Voom Ends Up on Dish Plate

EchoStar chief Charlie Ergen walked away with the goods from the Voom fire sale yesterday. EchoStar picked up the assets of Voom, Cablevision’s erstwhile satellite service, for $200 million, less than half the amount the Bethpage, N.Y. cable concern invested in it.

Specifically, EchoStar agreed to buy the Rainbow 1, Voom’s only satellite, located at 61.5 degrees west longitude, as well as the rights to 11 DBS frequencies at that location. In addition, EchoStar will also buy the Rainbow ground facility in Black Hawk, S.D., and related assets.

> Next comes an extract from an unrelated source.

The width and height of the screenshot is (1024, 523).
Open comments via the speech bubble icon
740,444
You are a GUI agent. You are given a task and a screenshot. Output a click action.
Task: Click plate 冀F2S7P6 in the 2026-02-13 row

Voom, launched in October 2003, was positioned as a hi-def satellite service. Cablevision, which has 3 million cable TV subscribers in the New York metropolitan area, sunk nearly $500 million into the venture. By the end of 2004, it had netted around 26,000 subscribers and lost more than $76 million. Nonetheless, Voom execs went out in November and leased 16 transponders over 10 years from SES Americom. The following month, Voom agreed to buy five birds from Lockheed Martin for upwards of $1.5 billion.

Cablevision will retain its proprietary programming units, which include an HD news network launched specifically for Voom. Additional satellite orbital slots not purchased by EchoStar remain for sale. Cablevision said it would continue to provide DBS service to its Voom contingent during the transition.

And so ends Charlie Dolan’s vision of the next big thing. The 79-year-old founder and chairman of Cablevision has long been held as one of the most innovating executives in the delivery of television. He pioneered the notion of premium cable networks, created the first regional sports packages and built Cablevision out of a 1,500-subscriber backwater. Urban legend has it that Dolan wasn’t above crawling around under the streets of New York to lay out the company’s infrastructure.

Voom was the brainchild of Charlie Dolan, whose son James, Cablevision’s CEO, was apparently not willing to let the cable company absorb Voom’s losses. Analysts are not speculating about the Dolans’ future with the company. A report from Rich Greenfield, an Doc Horn at Fulcrum, said the Dolan family’s control of Cablevision "could be viewed as a concern."